Stored items
※

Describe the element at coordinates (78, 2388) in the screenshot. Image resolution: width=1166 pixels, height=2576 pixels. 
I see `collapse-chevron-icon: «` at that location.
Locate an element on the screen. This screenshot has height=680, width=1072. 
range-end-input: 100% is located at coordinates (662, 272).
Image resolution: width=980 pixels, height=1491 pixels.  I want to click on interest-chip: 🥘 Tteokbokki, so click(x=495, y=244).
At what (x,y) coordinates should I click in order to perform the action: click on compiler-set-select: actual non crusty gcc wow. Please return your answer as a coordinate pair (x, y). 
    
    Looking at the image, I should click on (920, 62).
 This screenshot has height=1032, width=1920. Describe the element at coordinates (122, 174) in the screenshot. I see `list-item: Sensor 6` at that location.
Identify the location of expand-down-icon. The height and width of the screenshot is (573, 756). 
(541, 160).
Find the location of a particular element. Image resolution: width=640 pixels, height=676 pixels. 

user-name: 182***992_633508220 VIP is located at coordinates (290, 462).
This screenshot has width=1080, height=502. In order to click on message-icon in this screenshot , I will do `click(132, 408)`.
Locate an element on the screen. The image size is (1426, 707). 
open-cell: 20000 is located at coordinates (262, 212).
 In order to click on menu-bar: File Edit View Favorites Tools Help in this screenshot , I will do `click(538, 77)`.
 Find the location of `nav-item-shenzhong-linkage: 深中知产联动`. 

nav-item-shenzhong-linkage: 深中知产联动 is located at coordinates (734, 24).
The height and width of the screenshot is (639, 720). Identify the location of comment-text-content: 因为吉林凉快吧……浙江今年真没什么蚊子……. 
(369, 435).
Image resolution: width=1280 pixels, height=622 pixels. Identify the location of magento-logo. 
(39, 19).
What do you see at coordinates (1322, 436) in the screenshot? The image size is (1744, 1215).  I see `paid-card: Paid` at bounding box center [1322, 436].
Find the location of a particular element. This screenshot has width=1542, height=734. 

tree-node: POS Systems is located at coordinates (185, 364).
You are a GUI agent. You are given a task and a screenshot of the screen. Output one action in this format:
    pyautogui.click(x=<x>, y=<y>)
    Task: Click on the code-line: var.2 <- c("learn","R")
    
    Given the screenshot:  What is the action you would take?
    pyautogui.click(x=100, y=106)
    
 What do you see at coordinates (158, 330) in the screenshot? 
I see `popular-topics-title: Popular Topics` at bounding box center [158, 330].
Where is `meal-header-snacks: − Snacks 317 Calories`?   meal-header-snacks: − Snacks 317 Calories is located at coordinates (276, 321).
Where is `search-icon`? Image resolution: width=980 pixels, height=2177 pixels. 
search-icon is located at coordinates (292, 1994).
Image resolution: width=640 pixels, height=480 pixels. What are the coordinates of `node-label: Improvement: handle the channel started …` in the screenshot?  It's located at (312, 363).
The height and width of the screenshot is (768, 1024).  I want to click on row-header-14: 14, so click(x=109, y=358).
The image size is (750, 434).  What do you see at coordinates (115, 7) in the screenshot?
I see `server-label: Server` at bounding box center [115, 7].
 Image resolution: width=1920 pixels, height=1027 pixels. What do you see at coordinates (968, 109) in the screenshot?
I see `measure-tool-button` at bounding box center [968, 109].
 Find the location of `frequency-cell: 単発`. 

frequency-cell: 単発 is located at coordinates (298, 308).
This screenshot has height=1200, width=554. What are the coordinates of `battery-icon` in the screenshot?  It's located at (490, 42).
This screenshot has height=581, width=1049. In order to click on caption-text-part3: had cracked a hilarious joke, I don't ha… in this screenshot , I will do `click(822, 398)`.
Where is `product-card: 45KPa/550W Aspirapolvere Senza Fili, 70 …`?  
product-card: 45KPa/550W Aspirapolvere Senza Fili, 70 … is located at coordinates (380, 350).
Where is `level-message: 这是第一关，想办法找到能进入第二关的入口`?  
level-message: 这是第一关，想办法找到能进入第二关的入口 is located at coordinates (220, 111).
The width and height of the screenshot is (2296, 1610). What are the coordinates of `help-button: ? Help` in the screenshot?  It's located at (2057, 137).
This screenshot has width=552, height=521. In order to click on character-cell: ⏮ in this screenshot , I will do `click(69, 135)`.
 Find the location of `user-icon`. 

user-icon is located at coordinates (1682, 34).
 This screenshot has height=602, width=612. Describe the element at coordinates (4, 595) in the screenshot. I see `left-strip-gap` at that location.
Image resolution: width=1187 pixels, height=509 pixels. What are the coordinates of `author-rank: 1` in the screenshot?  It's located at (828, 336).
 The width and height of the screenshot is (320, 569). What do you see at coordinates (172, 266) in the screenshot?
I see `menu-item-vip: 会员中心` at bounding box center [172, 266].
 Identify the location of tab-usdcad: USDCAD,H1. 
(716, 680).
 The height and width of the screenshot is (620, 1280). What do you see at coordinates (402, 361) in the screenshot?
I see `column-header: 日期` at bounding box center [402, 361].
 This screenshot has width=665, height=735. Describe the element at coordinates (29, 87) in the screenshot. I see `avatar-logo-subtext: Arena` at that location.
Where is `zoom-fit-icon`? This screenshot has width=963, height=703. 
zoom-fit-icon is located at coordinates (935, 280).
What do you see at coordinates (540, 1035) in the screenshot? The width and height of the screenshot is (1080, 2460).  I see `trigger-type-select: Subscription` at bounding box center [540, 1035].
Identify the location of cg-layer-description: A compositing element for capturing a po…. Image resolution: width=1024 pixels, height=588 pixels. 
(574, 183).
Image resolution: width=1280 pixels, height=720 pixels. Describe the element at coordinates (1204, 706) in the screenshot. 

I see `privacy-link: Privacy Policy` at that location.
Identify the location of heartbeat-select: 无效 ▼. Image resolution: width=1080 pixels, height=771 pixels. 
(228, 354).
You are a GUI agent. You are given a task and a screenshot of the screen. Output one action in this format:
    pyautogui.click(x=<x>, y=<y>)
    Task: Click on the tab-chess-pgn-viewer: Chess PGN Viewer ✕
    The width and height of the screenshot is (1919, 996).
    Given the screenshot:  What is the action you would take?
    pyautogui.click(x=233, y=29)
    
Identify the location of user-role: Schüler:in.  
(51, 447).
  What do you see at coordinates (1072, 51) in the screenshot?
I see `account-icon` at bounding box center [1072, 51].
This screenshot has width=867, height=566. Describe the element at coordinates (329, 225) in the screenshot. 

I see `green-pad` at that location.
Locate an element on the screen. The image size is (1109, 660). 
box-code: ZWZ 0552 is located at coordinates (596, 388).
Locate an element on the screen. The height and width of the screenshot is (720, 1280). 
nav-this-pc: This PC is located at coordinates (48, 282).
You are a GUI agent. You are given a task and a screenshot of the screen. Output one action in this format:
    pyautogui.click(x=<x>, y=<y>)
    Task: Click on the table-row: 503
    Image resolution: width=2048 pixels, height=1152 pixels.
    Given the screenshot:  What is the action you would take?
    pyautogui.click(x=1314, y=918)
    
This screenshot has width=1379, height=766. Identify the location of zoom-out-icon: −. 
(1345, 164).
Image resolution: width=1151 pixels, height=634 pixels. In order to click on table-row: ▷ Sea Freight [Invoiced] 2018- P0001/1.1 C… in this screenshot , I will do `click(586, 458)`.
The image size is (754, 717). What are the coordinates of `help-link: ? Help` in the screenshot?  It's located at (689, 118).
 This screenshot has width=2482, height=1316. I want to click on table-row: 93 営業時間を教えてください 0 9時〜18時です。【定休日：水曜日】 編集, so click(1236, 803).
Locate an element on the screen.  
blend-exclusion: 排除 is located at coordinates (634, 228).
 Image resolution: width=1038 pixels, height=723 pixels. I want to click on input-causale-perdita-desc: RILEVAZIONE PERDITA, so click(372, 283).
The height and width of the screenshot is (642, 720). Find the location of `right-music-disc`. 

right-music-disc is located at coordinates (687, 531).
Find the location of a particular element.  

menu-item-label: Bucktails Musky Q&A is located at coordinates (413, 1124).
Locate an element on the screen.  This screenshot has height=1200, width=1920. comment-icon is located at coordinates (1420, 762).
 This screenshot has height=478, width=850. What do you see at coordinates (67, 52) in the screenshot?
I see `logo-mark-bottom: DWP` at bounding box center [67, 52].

※

■ Work to be completed
Reproduce verbatim everything from the line containing "The image size is (750, 434)." down to the line containing "This screenshot has height=602, width=612.", including both of those lines.

■ Task answer
The image size is (750, 434).  What do you see at coordinates (115, 7) in the screenshot?
I see `server-label: Server` at bounding box center [115, 7].
 Image resolution: width=1920 pixels, height=1027 pixels. What do you see at coordinates (968, 109) in the screenshot?
I see `measure-tool-button` at bounding box center [968, 109].
 Find the location of `frequency-cell: 単発`. 

frequency-cell: 単発 is located at coordinates (298, 308).
This screenshot has height=1200, width=554. What are the coordinates of `battery-icon` in the screenshot?  It's located at (490, 42).
This screenshot has height=581, width=1049. In order to click on caption-text-part3: had cracked a hilarious joke, I don't ha… in this screenshot , I will do `click(822, 398)`.
Where is `product-card: 45KPa/550W Aspirapolvere Senza Fili, 70 …`?  
product-card: 45KPa/550W Aspirapolvere Senza Fili, 70 … is located at coordinates (380, 350).
Where is `level-message: 这是第一关，想办法找到能进入第二关的入口`?  
level-message: 这是第一关，想办法找到能进入第二关的入口 is located at coordinates (220, 111).
The width and height of the screenshot is (2296, 1610). What are the coordinates of `help-button: ? Help` in the screenshot?  It's located at (2057, 137).
This screenshot has width=552, height=521. In order to click on character-cell: ⏮ in this screenshot , I will do `click(69, 135)`.
 Find the location of `user-icon`. 

user-icon is located at coordinates (1682, 34).
 This screenshot has height=602, width=612. Describe the element at coordinates (4, 595) in the screenshot. I see `left-strip-gap` at that location.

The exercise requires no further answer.